- _EXERCISE_
Retype the data exactly, leaving nothing out.

Stored records:

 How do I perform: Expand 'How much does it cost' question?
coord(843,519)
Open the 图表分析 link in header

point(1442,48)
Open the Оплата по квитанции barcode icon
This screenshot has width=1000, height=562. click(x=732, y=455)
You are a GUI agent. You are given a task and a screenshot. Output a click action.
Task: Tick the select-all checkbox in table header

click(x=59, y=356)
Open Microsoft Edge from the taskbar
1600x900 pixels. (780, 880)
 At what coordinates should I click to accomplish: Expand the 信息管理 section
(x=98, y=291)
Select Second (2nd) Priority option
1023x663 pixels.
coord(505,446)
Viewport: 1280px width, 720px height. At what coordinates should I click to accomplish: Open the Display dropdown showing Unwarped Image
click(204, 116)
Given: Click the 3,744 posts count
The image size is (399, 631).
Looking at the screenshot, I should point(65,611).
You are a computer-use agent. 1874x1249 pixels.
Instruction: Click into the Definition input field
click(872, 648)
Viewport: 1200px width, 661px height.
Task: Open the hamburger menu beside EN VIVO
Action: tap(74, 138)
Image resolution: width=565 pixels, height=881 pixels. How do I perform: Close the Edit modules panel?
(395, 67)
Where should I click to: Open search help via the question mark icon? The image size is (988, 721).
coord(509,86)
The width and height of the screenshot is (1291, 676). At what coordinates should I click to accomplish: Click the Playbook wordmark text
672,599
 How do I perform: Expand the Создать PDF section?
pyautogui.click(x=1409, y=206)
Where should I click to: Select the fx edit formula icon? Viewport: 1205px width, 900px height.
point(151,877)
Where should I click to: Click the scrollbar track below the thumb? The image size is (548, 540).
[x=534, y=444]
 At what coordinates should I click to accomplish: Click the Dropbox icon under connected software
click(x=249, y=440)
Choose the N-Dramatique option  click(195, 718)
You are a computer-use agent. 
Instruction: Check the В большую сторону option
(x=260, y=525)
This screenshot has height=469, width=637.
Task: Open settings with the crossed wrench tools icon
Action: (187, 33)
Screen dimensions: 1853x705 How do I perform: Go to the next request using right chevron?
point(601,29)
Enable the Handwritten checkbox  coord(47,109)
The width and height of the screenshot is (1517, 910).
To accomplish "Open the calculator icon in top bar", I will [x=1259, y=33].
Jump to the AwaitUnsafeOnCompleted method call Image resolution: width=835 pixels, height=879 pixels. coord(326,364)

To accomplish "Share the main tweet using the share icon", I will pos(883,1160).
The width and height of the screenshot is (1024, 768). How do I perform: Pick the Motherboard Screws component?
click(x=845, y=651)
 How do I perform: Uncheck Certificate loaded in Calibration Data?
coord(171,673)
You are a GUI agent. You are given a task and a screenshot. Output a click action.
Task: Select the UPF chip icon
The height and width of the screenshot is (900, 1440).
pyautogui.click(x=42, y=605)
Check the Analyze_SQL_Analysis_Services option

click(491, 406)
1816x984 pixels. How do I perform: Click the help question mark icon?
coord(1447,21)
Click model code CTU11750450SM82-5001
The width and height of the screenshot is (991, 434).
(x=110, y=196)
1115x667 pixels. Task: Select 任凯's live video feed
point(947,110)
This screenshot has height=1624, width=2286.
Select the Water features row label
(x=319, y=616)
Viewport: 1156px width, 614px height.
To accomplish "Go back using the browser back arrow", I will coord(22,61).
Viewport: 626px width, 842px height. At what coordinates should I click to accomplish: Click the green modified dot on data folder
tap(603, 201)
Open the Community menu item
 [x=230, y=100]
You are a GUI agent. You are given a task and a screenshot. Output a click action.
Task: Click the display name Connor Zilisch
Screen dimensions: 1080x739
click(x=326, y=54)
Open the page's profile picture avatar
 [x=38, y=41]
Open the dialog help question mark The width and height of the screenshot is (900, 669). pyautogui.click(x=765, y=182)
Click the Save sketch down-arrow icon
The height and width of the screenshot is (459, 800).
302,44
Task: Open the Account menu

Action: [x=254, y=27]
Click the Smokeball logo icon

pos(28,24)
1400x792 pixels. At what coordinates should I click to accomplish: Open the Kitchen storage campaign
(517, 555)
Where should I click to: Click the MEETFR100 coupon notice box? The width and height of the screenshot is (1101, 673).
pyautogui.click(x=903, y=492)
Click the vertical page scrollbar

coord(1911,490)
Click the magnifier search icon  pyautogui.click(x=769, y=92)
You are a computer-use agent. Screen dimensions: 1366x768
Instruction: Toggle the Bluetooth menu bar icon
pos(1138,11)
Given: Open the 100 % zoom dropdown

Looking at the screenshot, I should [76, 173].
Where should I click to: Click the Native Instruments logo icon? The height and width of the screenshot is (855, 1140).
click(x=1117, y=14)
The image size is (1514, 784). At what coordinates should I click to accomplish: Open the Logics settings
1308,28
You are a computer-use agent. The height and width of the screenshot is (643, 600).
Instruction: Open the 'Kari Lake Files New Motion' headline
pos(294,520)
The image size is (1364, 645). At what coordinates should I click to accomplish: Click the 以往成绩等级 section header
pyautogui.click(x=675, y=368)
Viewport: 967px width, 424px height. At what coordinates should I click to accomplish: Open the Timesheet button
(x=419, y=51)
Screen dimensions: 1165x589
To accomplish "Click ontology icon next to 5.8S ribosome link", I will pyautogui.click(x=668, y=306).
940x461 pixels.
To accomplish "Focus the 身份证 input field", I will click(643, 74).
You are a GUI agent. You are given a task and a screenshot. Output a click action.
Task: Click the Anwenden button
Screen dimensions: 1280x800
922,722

- _SOLUTION FOR THIS EXERCISE_
 How do I perform: Expand 'How much does it cost' question?
coord(843,519)
Open the 图表分析 link in header

point(1442,48)
Open the Оплата по квитанции barcode icon
This screenshot has width=1000, height=562. click(x=732, y=455)
You are a GUI agent. You are given a task and a screenshot. Output a click action.
Task: Tick the select-all checkbox in table header

click(x=59, y=356)
Open Microsoft Edge from the taskbar
1600x900 pixels. (780, 880)
 At what coordinates should I click to accomplish: Expand the 信息管理 section
(x=98, y=291)
Select Second (2nd) Priority option
1023x663 pixels.
coord(505,446)
Viewport: 1280px width, 720px height. At what coordinates should I click to accomplish: Open the Display dropdown showing Unwarped Image
click(204, 116)
Given: Click the 3,744 posts count
The image size is (399, 631).
Looking at the screenshot, I should point(65,611).
You are a computer-use agent. 1874x1249 pixels.
Instruction: Click into the Definition input field
click(872, 648)
Viewport: 1200px width, 661px height.
Task: Open the hamburger menu beside EN VIVO
Action: tap(74, 138)
Image resolution: width=565 pixels, height=881 pixels. How do I perform: Close the Edit modules panel?
(395, 67)
Where should I click to: Open search help via the question mark icon? The image size is (988, 721).
coord(509,86)
The width and height of the screenshot is (1291, 676). At what coordinates should I click to accomplish: Click the Playbook wordmark text
672,599
 How do I perform: Expand the Создать PDF section?
pyautogui.click(x=1409, y=206)
Where should I click to: Select the fx edit formula icon? Viewport: 1205px width, 900px height.
point(151,877)
Where should I click to: Click the scrollbar track below the thumb? The image size is (548, 540).
[x=534, y=444]
 At what coordinates should I click to accomplish: Click the Dropbox icon under connected software
click(x=249, y=440)
Choose the N-Dramatique option  click(195, 718)
You are a computer-use agent. 
Instruction: Check the В большую сторону option
(x=260, y=525)
This screenshot has height=469, width=637.
Task: Open settings with the crossed wrench tools icon
Action: (187, 33)
Screen dimensions: 1853x705 How do I perform: Go to the next request using right chevron?
point(601,29)
Enable the Handwritten checkbox  coord(47,109)
The width and height of the screenshot is (1517, 910).
To accomplish "Open the calculator icon in top bar", I will [x=1259, y=33].
Jump to the AwaitUnsafeOnCompleted method call Image resolution: width=835 pixels, height=879 pixels. coord(326,364)

To accomplish "Share the main tweet using the share icon", I will pos(883,1160).
The width and height of the screenshot is (1024, 768). How do I perform: Pick the Motherboard Screws component?
click(x=845, y=651)
 How do I perform: Uncheck Certificate loaded in Calibration Data?
coord(171,673)
You are a GUI agent. You are given a task and a screenshot. Output a click action.
Task: Select the UPF chip icon
The height and width of the screenshot is (900, 1440).
pyautogui.click(x=42, y=605)
Check the Analyze_SQL_Analysis_Services option

click(491, 406)
1816x984 pixels. How do I perform: Click the help question mark icon?
coord(1447,21)
Click model code CTU11750450SM82-5001
The width and height of the screenshot is (991, 434).
(x=110, y=196)
1115x667 pixels. Task: Select 任凯's live video feed
point(947,110)
This screenshot has height=1624, width=2286.
Select the Water features row label
(x=319, y=616)
Viewport: 1156px width, 614px height.
To accomplish "Go back using the browser back arrow", I will coord(22,61).
Viewport: 626px width, 842px height. At what coordinates should I click to accomplish: Click the green modified dot on data folder
tap(603, 201)
Open the Community menu item
 [x=230, y=100]
You are a GUI agent. You are given a task and a screenshot. Output a click action.
Task: Click the display name Connor Zilisch
Screen dimensions: 1080x739
click(x=326, y=54)
Open the page's profile picture avatar
 [x=38, y=41]
Open the dialog help question mark The width and height of the screenshot is (900, 669). pyautogui.click(x=765, y=182)
Click the Save sketch down-arrow icon
The height and width of the screenshot is (459, 800).
302,44
Task: Open the Account menu

Action: [x=254, y=27]
Click the Smokeball logo icon

pos(28,24)
1400x792 pixels. At what coordinates should I click to accomplish: Open the Kitchen storage campaign
(517, 555)
Where should I click to: Click the MEETFR100 coupon notice box? The width and height of the screenshot is (1101, 673).
pyautogui.click(x=903, y=492)
Click the vertical page scrollbar

coord(1911,490)
Click the magnifier search icon  pyautogui.click(x=769, y=92)
You are a computer-use agent. Screen dimensions: 1366x768
Instruction: Toggle the Bluetooth menu bar icon
pos(1138,11)
Given: Open the 100 % zoom dropdown

Looking at the screenshot, I should [76, 173].
Where should I click to: Click the Native Instruments logo icon? The height and width of the screenshot is (855, 1140).
click(x=1117, y=14)
The image size is (1514, 784). At what coordinates should I click to accomplish: Open the Logics settings
1308,28
You are a computer-use agent. The height and width of the screenshot is (643, 600).
Instruction: Open the 'Kari Lake Files New Motion' headline
pos(294,520)
The image size is (1364, 645). At what coordinates should I click to accomplish: Click the 以往成绩等级 section header
pyautogui.click(x=675, y=368)
Viewport: 967px width, 424px height. At what coordinates should I click to accomplish: Open the Timesheet button
(x=419, y=51)
Screen dimensions: 1165x589
To accomplish "Click ontology icon next to 5.8S ribosome link", I will pyautogui.click(x=668, y=306).
940x461 pixels.
To accomplish "Focus the 身份证 input field", I will click(643, 74).
You are a GUI agent. You are given a task and a screenshot. Output a click action.
Task: Click the Anwenden button
Screen dimensions: 1280x800
922,722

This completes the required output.